*** Opening of Data extract ***

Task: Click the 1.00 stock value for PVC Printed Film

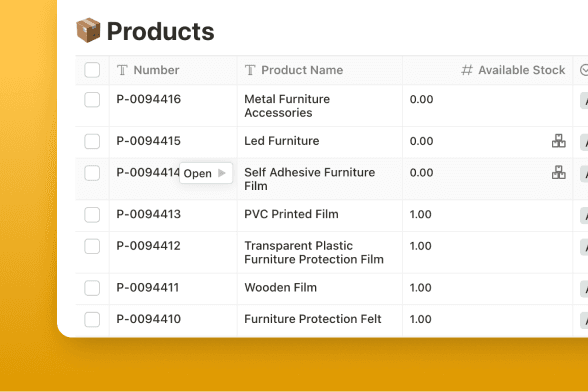Action: point(420,215)
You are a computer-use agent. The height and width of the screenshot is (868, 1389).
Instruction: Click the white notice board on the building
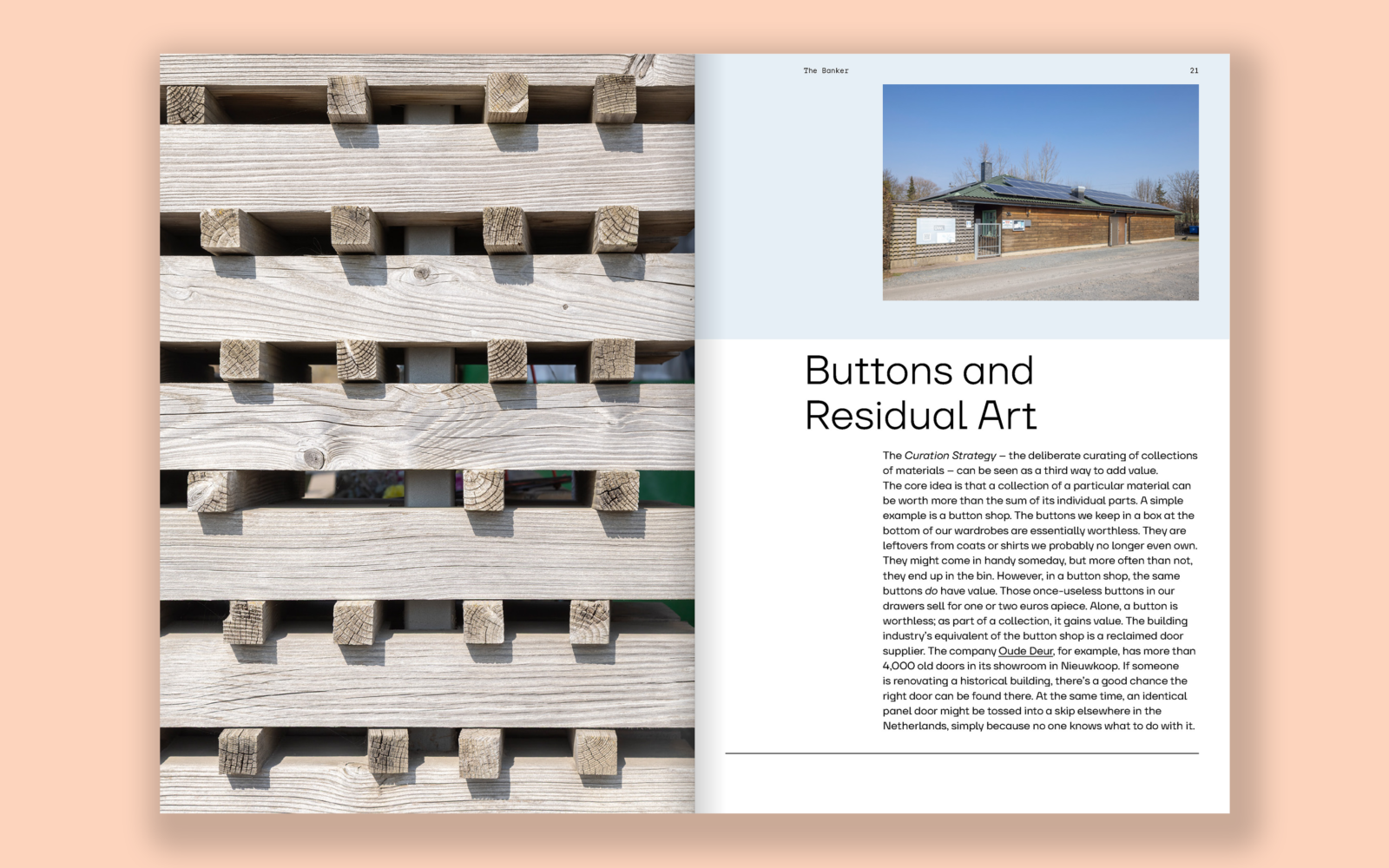coord(936,231)
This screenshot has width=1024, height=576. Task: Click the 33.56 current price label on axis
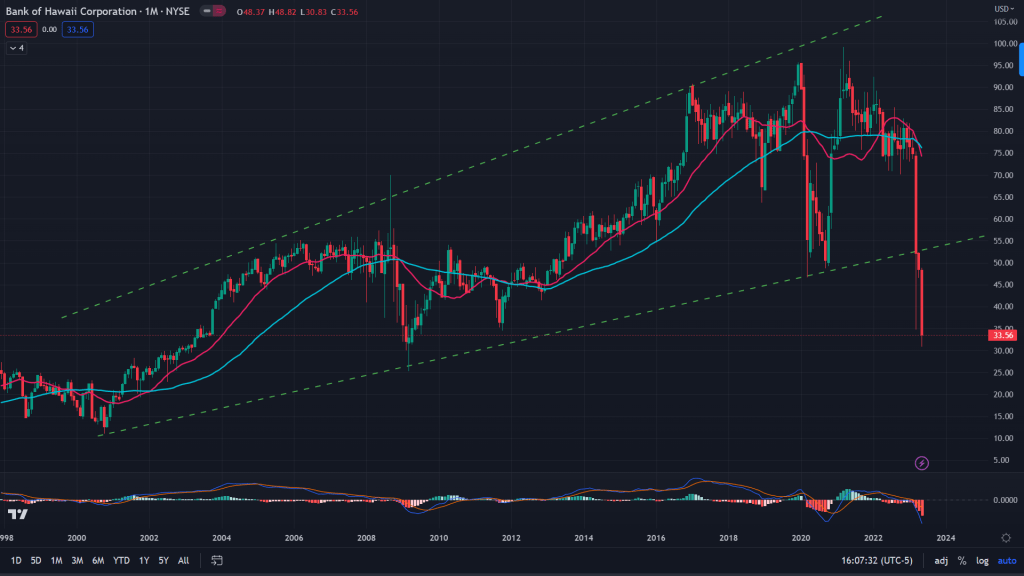pyautogui.click(x=1004, y=335)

*** Close of Data extract ***

[About this task] Take the line containing "This screenshot has" as the first and the last line of the records as the end. Print every line in that span exactly, leaving out pictures.

[Output for this task]
This screenshot has width=1024, height=576. Task: Click the 33.56 current price label on axis
pyautogui.click(x=1004, y=335)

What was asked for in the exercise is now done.